Glitch is assigned the maximum exploitability subscore

Jan 24, 2015 11:08 GMT  ·  By

The latest version of PHP includes several security patches, one of them referring to a vulnerability that can be exploited by an attacker to execute code remotely on the affected machine, if certain conditions are met.

Identified as CVE-2014-9427, the security glitch relates to the sapi/cgi/cgi_main.c in the CGI component in multiple versions of PHP (5.4.36 and earlier, 5.5.x through 5.5.20, and 5.6.x through 5.6.4).

It occurs when the “mmap” function, responsible for mapping files into memory, is used for reading a PHP file and it fails to “properly consider the mapping's length during processing of an invalid file that begins with a # character and lacks a newline character,” the description of the vulnerability reads.

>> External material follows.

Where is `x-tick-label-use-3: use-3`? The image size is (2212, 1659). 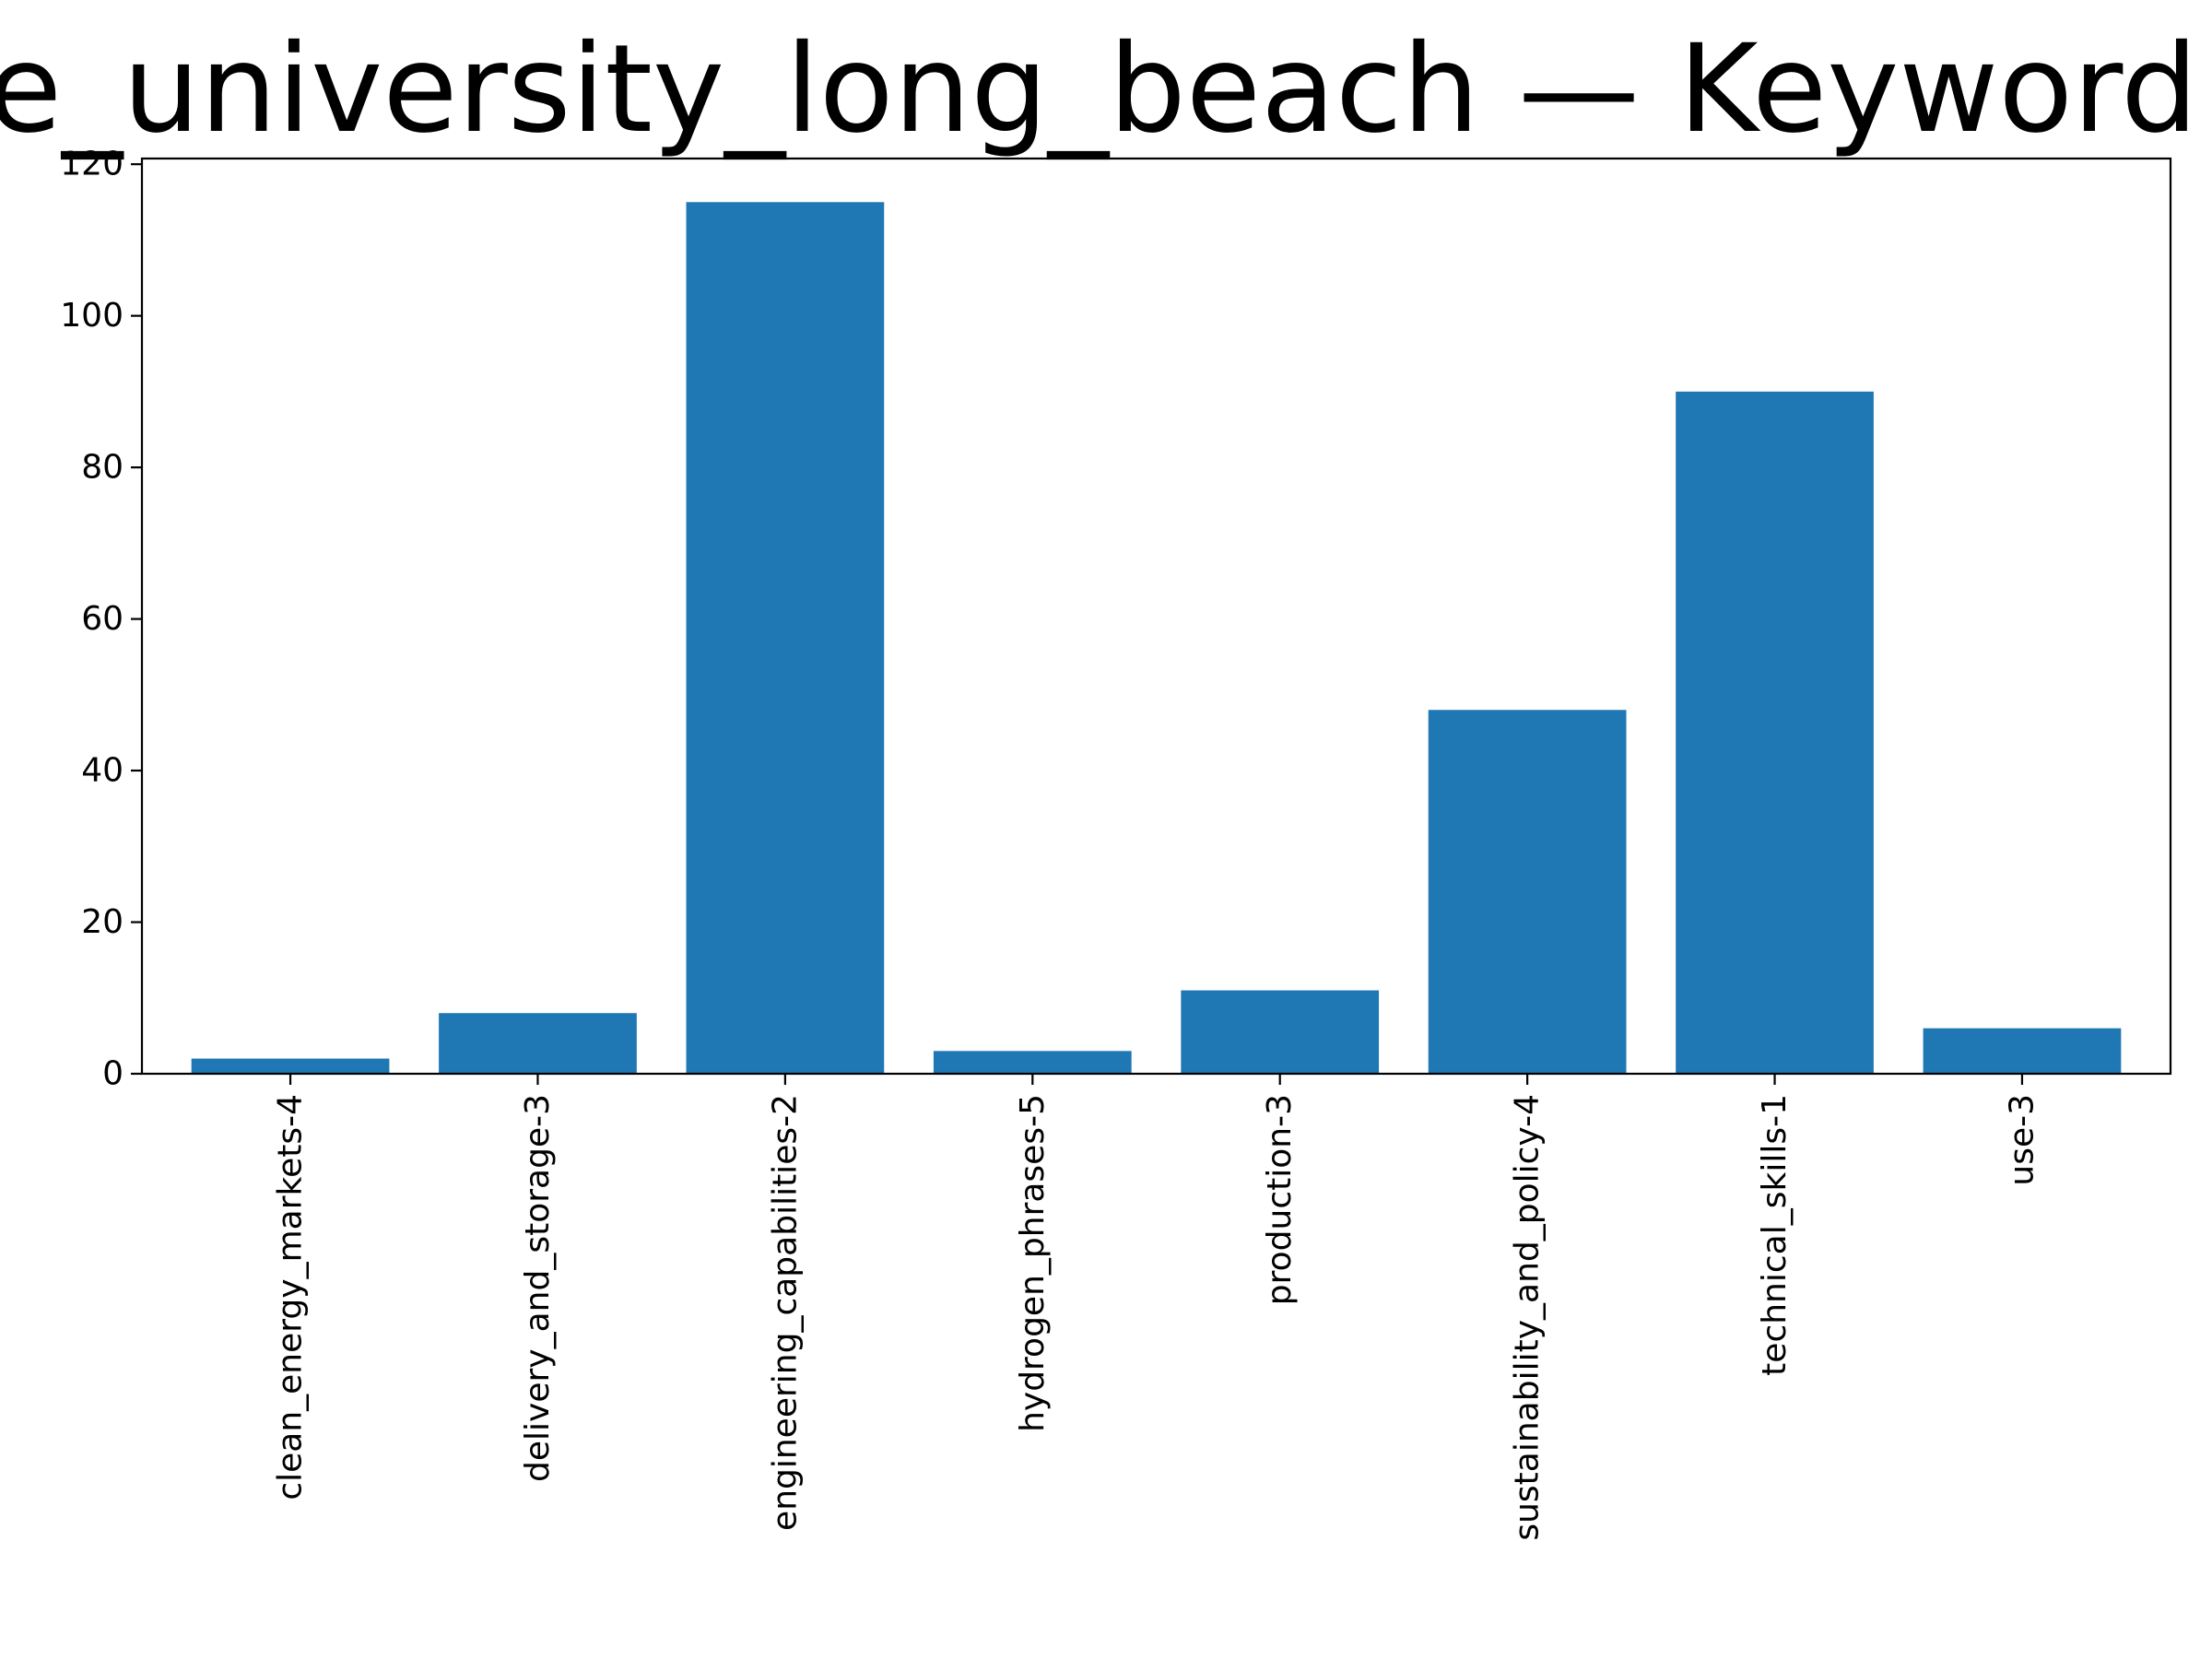 x-tick-label-use-3: use-3 is located at coordinates (2022, 1140).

The result is reading from a location that is outside the bounds of the allocated memory, revealing information that should otherwise not be accessible.

A successful exploit of the vulnerability allows triggering unexpected execution of a PHP script available in the memory locations near the mapping.

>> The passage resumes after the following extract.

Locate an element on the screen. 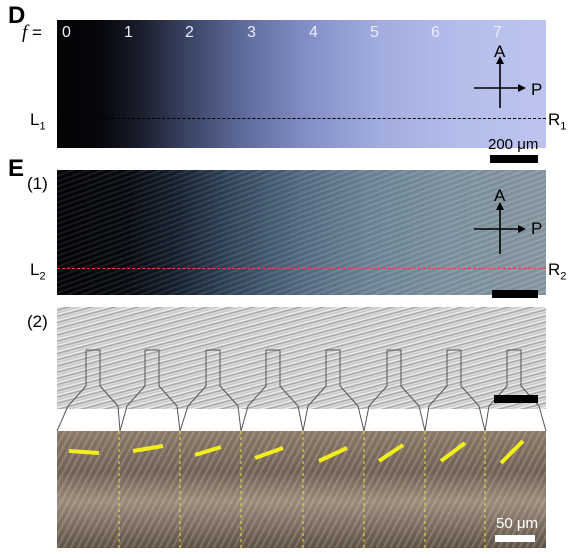  axis-a-label-e1: A is located at coordinates (500, 196).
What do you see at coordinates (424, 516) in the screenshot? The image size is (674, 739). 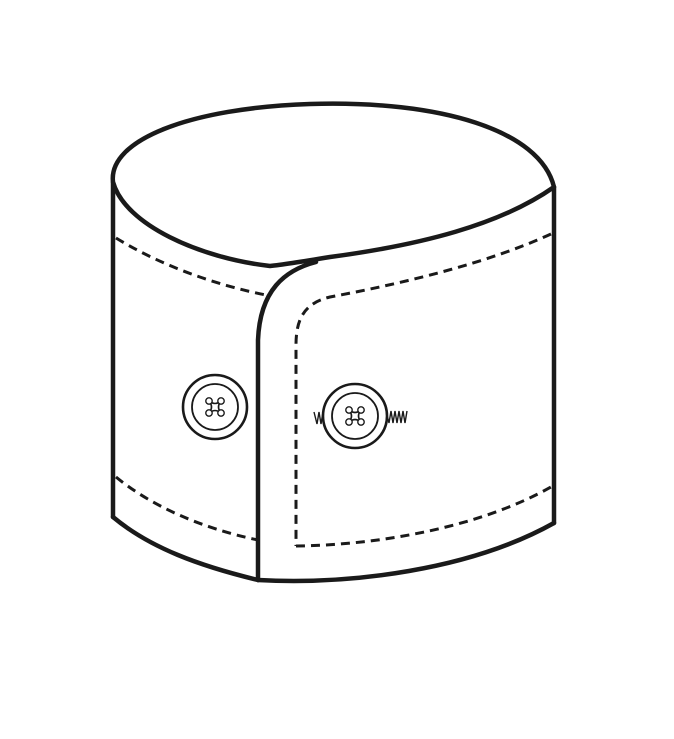 I see `stitch-bottom-right` at bounding box center [424, 516].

Additionally, an attacker could rely on the flaw to reach confidential information from the php-cgi process memory by taking advantage of the possibility to upload a PHP file.

CVE-2014-9427 has been assigned a 7.5 severity score as per the CVSS (Common Vulnerabilities Scoring System), with a maximum exploitability subscore of 10 because it can be leveraged without authentication and it has low access complexity.

Given the severity of the issue, administrators are advised to update their PHP version to the latest release.